**Kutipan Sumber**:
DPR Minta KY Usut Hakim Pemvonis Bebas Pembakar Lahan

Komisi III DPR akan mempertimbangkan kembali pembahasan RUU Penghinaan Pengadilan untuk mengoreksi sikap hakim.

oleh Putu Merta Surya Putra diperbarui 04 Jan 2016, 14:28 WIB
Diterbitkan 04 Jan 2016, 14:28 WIB
Sufmi Dasco Ahmad
Anggota MKD Sufmi Dasco Ahmad. (Ist)

Liputan6.com, Jakarta - Putusan Pengadilan Negeri (PN) Palembang yang menolak gugatan perdata Kementerian Lingkungan Hidup dan Kehutanan (KLHK) senilai Rp 7,9 triliun terhadap PT Bumi Mekar Hijau (BMH) karena kasus kebakaran lahan dan hutan mengundang kritikan Dewan Perwakilan Rakyat (DPR).

Anggota Komisi III DPR Fraksi Partai Gerindra Sufmi Dasco Ahmad berpendapat pertimbangan yang disampaikan majelis hakim yang dipimpin Parlas Nababan itu tidak tepat. Ia meminta agar Komisi Yudisial (KY) bergerak untuk memeriksa apakah ada pelanggaran etik yang dilakukan majelis hakim.

"Komisi Yudisial akan bekerja kalau ada laporan. Saya tidak tahu apakah bisa lakukan periksa dugaan etik yang dilakukan. Kalau memang ada, KY harus bisa proses dugaan itu," ujar Dasco, Senin (4/1/2016).

Terkait kasus itu, ia menyatakan akan mempertimbangkan kembali pembahasan RUU Penghinaan Pengadilan (contempt of court). Hal itu harus dilakukan untuk mengoreksi sikap hakim agar tidak memutuskan kasus secara gegabah.

"Karena itu berkaitan dengan pertimbangan hakim, kami, Komisi III, mempertimbangkan kembali pembahasan RUU tentang contempt of court. Karena, kita harus bisa memberikan koreksi," sahut dia.

Dalam pertimbangan yang disampaikan, Ketua Majelis Hakim Parlas Nababan menyatakan bahwa membakar hutan tidak merusak lingkungan karena tanaman masih bisa ditanam. Selain itu, hakim juga menilai seluruh gugatan dalam kasus kebakaran hutan dan lahan oleh anak usaha Asia Pulp and Paper (APP) itu tidak dapat dibuktikan, baik berupa kerugian maupun kerusakan hayati.

**Soal Latihan**:
1. Ulangi kata demi kata bagian artikel tentang putusan PN Palembang yang dimulai dengan "DPR Minta KY" dan berlanjut hingga "Dasco Ahmad. (Ist)".
2. Menurut artikel tentang putusan PN Palembang, berapa nilai gugatan perdata KLHK terhadap PT Bumi Mekar Hijau?
3. Teruskan artikel tentang putusan PN Palembang dalam kasus kebakaran lahan, mulai dari bagian setelah kalimat terakhirnya.

**Cuplikan Data**:

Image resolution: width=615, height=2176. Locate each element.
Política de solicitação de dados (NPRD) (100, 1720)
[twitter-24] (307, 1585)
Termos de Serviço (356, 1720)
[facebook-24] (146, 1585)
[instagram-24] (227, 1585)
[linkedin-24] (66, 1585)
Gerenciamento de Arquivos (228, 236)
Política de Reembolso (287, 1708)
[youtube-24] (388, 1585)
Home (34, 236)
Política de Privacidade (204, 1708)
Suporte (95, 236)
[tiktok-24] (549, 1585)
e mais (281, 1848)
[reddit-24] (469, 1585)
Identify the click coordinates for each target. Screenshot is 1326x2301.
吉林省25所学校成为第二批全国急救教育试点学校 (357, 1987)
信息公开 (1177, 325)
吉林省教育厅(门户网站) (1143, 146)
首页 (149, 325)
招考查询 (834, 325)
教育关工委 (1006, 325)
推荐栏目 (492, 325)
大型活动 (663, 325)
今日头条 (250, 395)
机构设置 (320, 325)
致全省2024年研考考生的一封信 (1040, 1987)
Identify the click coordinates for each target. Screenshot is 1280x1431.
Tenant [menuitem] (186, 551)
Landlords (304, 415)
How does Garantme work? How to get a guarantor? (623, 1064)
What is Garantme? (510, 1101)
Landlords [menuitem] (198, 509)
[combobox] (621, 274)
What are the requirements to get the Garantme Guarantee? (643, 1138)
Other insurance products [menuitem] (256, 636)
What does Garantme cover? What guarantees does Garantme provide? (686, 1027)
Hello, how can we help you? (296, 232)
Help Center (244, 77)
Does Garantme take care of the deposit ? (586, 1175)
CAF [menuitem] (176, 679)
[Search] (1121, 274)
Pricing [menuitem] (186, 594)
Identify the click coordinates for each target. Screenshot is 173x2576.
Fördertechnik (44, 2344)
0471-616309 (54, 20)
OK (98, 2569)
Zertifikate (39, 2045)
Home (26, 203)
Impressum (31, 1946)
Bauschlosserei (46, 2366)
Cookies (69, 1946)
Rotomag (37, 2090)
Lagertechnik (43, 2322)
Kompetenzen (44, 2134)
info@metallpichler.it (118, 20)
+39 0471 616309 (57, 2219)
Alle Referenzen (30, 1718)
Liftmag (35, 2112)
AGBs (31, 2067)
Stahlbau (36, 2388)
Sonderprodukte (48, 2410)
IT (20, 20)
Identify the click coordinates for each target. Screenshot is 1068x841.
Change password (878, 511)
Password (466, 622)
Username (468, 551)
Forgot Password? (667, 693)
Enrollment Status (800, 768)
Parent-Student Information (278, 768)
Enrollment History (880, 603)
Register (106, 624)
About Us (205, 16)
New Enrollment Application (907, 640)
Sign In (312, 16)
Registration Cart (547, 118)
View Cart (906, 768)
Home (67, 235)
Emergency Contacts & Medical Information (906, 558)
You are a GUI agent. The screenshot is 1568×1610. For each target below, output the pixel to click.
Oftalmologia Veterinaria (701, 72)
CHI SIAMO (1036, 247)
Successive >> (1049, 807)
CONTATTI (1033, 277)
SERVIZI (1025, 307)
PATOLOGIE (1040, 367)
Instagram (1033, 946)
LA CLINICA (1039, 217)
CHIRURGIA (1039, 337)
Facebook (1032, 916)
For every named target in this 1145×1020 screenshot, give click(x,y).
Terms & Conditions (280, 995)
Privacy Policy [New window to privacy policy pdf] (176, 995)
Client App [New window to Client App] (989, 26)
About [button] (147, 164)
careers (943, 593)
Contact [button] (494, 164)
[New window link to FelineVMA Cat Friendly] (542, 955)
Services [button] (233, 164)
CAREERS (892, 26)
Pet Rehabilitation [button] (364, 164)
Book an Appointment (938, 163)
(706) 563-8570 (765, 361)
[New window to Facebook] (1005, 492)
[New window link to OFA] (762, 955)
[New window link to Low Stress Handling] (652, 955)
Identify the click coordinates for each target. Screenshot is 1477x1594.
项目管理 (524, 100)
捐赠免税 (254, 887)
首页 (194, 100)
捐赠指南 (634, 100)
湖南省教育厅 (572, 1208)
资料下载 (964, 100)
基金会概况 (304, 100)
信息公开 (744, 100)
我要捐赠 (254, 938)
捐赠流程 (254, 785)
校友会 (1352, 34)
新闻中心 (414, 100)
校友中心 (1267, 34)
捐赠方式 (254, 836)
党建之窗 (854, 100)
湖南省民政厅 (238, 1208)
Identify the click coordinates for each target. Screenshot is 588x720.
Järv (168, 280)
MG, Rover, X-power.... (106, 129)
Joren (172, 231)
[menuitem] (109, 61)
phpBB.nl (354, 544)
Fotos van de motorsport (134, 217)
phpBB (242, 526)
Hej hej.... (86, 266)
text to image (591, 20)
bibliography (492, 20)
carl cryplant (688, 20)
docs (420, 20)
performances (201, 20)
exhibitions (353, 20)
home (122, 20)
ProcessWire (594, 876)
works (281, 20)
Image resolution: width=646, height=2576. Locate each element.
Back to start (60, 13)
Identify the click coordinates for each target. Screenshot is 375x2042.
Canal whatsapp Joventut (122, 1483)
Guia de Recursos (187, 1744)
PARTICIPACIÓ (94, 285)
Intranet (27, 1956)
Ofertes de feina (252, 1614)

**Hasil Jawaban**:
1.
DPR Minta KY Usut Hakim Pemvonis Bebas Pembakar Lahan

Komisi III DPR akan mempertimbangkan kembali pembahasan RUU Penghinaan Pengadilan untuk mengoreksi sikap hakim.

oleh Putu Merta Surya Putra diperbarui 04 Jan 2016, 14:28 WIB
Diterbitkan 04 Jan 2016, 14:28 WIB
Sufmi Dasco Ahmad
Anggota MKD Sufmi Dasco Ahmad. (Ist)

2. Rp 7,9 triliun.

3.
Apalagi, selama proses kebakaran lahan, PT BMH selaku tergugat telah menyediakan sarana pemadam kebakaran dalam lingkungan perkebunan. Majelis hakim menilai kebakaran lahan perkebunan bukan dilakukan tergugat, tetapi pihak ketiga, sehingga tergugat lepas dari jeratan hukum.

Sebagai gantinya, majelis hakim justru membebankan KLHK selaku penggugat untuk membayar biaya perkara sebesar Rp 10.200.000,-

Atas pertimbangan itu, Wakil Ketua Komisi IV DPR RI Herman Khaeron menyebut putusan yang disampaikan tidak pro-lingkungan. Ia mengakui jika tanaman merupakan sumber daya yang dapat diperbarui, tapi proses pemulihannya memerlukan waktu panjang.

Lagipula, hutan tidak hanya berisi tanaman, tetapi juga manusia. Karena itu, ia mendukung niat pemerintah mengajukan banding atas putusan tersebut.

"Kalau ada keputusan yang bertolak belakang dengan akibat yang ditimbulkan, harus digugat ke pengadilan lebih tinggi dan saya sangat menyesalkan kalau pengadilan tidak pro terhadap lingkungan. Padahal di luar negeri, kejahatan lingkungan itu kejahatan luar biasa," ujar Herman.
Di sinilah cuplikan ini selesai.